In reference to my wife and child, please note that I have not perfected being a servant leader for my wife or my child. Far from it. I fail everyday in that department. When put in context of Ephesians 5 and 6, I know beyond any doubt that I have long way to go. God is gracious and merciful and has continued to teach me, and I pray one day I will be proven a godly leader of my family. They, above anyone on earth, are my priority. With the Spirit’s help I pray I grow in being a leader, a shepherd to them…even it is just a little bit.
However, I have come to realize just how disconnected I am from my family (beyond my wife and child). This of course can be attributed to a bunch of selfish, man-made excuses of time and energy. But I do realize that I do not want to be disconnected. I want to be a godly leader and example to them as well. It’s not a matter of saying, “look at me,” but rather, showing them through my actions that I want to be there for them. What will that look like this year? Unknown. Perhaps, it means me helping my mother in law with an attitude of gratefulness rather than an attitude of obligation. Perhaps, it means being more of a participant in cleaning up the kitchen at my family’s house after dinner. Perhaps, it means just keeping in more constant contact with my family through texts, email, phone calls, etc. Whatever it means, and whatever it looks like, I know it involves being a servant.

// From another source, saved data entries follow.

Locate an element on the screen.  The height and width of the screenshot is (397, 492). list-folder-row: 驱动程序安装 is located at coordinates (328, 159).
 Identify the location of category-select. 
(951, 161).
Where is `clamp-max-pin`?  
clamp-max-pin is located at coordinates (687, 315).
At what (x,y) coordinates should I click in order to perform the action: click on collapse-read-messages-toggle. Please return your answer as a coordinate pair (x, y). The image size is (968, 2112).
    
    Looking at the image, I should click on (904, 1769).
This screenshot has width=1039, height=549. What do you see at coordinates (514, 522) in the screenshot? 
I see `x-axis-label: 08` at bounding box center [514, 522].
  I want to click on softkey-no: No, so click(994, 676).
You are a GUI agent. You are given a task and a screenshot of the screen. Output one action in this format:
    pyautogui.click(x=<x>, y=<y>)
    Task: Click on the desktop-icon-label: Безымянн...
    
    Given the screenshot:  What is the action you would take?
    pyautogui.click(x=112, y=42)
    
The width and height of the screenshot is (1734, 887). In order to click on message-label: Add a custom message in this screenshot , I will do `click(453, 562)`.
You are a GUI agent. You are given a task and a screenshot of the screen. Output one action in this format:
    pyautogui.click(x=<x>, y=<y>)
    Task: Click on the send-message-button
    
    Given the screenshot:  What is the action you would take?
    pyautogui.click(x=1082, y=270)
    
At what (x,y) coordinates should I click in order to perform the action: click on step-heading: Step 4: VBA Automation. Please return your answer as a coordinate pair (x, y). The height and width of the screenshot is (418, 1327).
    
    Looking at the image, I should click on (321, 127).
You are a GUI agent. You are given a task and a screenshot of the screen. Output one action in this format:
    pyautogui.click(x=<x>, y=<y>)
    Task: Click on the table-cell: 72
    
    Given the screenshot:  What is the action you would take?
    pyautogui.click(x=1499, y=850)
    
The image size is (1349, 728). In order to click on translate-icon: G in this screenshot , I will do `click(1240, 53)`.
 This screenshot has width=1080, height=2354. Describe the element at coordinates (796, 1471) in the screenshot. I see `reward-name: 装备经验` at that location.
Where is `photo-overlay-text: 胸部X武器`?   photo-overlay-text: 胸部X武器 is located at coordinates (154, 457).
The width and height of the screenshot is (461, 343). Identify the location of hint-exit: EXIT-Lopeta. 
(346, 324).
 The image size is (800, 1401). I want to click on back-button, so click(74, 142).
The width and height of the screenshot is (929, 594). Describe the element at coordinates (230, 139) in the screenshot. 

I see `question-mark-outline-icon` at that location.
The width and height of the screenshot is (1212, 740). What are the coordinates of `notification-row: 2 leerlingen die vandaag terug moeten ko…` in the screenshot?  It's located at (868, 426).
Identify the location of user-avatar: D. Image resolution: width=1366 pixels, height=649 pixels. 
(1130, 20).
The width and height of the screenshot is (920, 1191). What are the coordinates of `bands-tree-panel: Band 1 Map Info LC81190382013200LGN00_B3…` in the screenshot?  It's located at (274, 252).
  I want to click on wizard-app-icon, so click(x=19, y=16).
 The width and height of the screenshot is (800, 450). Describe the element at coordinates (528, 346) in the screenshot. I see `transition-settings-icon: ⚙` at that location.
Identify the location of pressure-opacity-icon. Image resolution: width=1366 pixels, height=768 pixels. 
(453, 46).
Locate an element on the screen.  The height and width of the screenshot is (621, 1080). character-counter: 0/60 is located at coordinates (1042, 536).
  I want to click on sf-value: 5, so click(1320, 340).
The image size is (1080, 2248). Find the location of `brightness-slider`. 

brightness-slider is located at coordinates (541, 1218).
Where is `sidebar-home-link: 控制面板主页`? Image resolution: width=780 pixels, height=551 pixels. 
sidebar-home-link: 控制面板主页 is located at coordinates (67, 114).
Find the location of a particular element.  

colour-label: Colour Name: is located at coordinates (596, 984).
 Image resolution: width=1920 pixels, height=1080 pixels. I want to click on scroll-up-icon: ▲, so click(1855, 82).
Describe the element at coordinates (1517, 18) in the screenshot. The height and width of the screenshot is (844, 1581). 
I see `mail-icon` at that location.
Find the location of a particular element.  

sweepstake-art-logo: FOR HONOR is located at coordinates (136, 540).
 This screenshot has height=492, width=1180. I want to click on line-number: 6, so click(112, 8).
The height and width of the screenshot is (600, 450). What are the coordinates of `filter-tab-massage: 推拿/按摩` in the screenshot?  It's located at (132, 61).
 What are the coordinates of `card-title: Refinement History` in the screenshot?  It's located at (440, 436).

These things are a good start. But I know it will not end there. I pray God would continue to show me ways to grow in my personal life and show me ways to be a better servant to my family(and church family), so that in turn, I can be a better leader for them. Thus, I pray I will savor Jesus, that I will wait on the Lord, that I will lead my wife and child on a godly path: the path they should go, and I pray that He would grow me into being the kind of servant leader that my family deserves.
In general, I reflect on Psalm 25:1-15. Thank you Pastor Al for showing me this passage at the beginning of this New Year. Lord, I turn to You. My God, I trust in You. Do not let me be disgraced; do not let my enemies gloat over me. No one who waits for You will be disgraced; those who act treacherously without cause will be disgraced. Make Your ways known to me, Lord; teach me Your paths. Guide me in Your truth and teach me, for You are the God of my salvation; I wait for You all day long. Remember, Lord, Your compassion and Your faithful love, for they ⌊have existed⌋ from antiquity. Do not remember the sins of my youth or my acts of rebellion; in keeping with Your faithful love, remember me because of Your goodness, Lord. The Lord is good and upright; therefore He shows sinners the way. He leads the humble in what is right and teaches them His way. All the Lord’s ways ⌊show⌋ faithful love and truth to those who keep His covenant and decrees. Because of Your name, Yahweh, forgive my sin, for it is great. Who is the man who fears the Lord? He will show him the way he should choose. He will live a good life, and his descendants will inherit the land. The secret counsel of the Lord is for those who fear Him, and He reveals His covenant to them. My eyes are always on the Lord, for He will pull my feet out of the net.